SOURCE MATERIAL:

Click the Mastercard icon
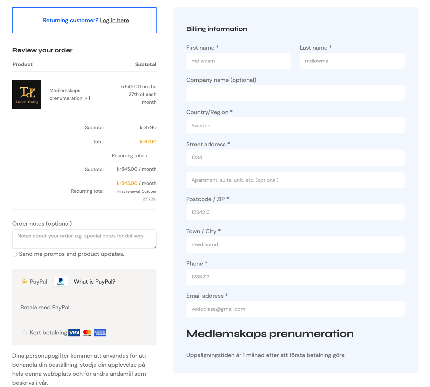 pyautogui.click(x=87, y=333)
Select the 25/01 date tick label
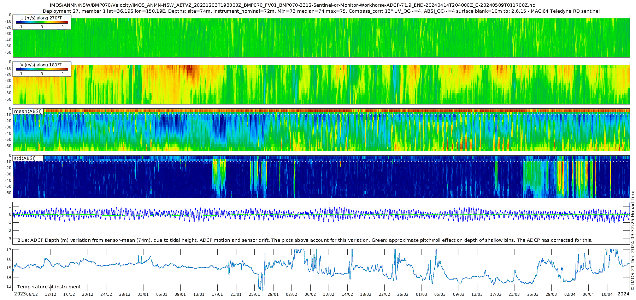This screenshot has width=636, height=300. [x=254, y=294]
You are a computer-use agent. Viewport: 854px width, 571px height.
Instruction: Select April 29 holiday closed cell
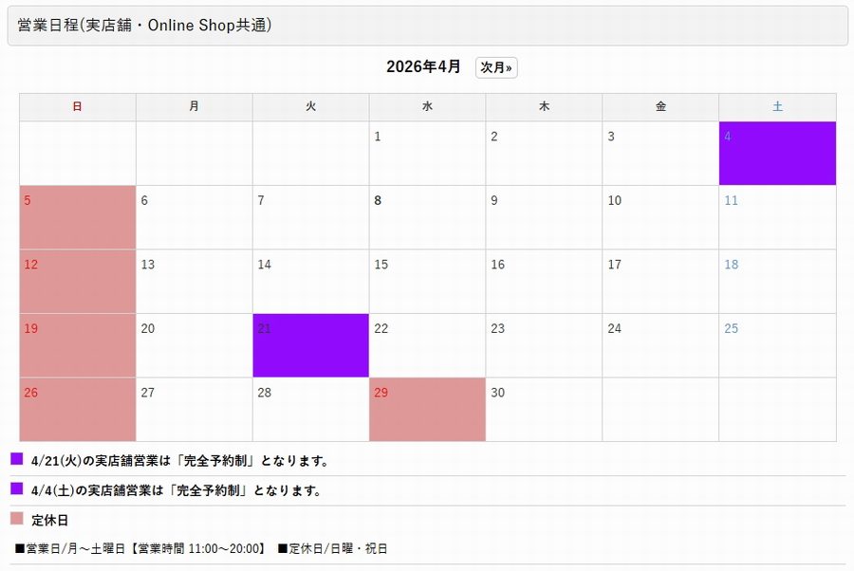[427, 408]
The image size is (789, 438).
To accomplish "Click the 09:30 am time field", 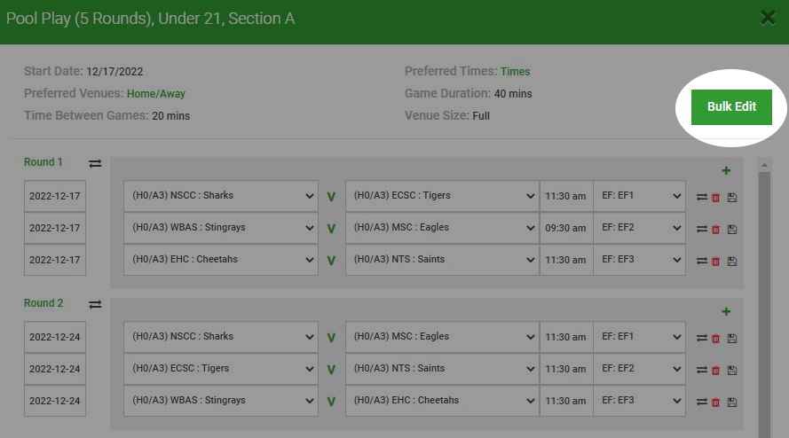I will click(566, 228).
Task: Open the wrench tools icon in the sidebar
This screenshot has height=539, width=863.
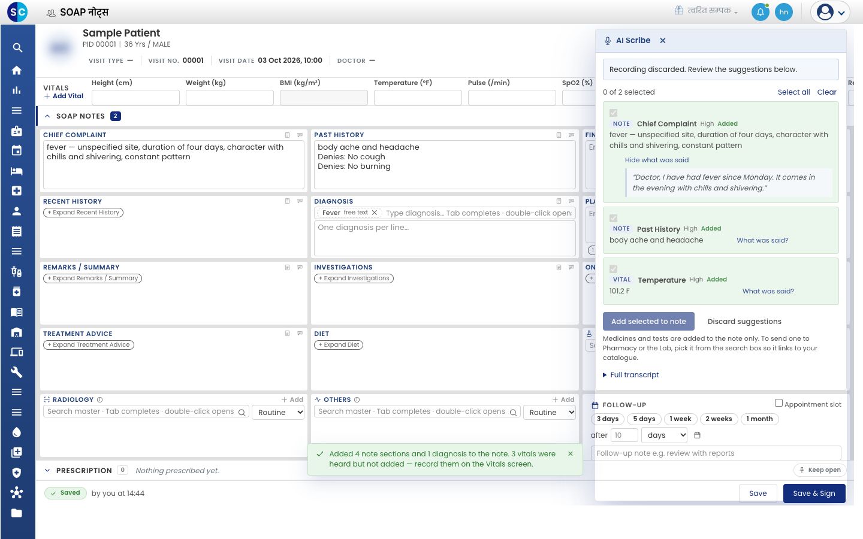Action: (x=17, y=372)
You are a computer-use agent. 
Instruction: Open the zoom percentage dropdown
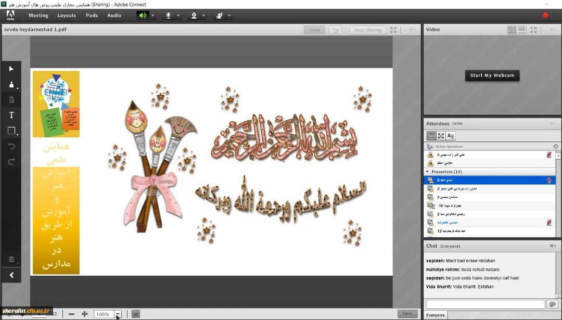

WORK REQUEST:
Would you transcribe exactly, and only, the lines from the one containing "This screenshot has height=539, width=863." through the last line of the records above, both included, leaving out the pictures?

RESPONSE TO THIS TASK:
This screenshot has height=539, width=863.
Action: (x=17, y=372)
You are a computer-use agent. 
Instruction: Open the zoom percentage dropdown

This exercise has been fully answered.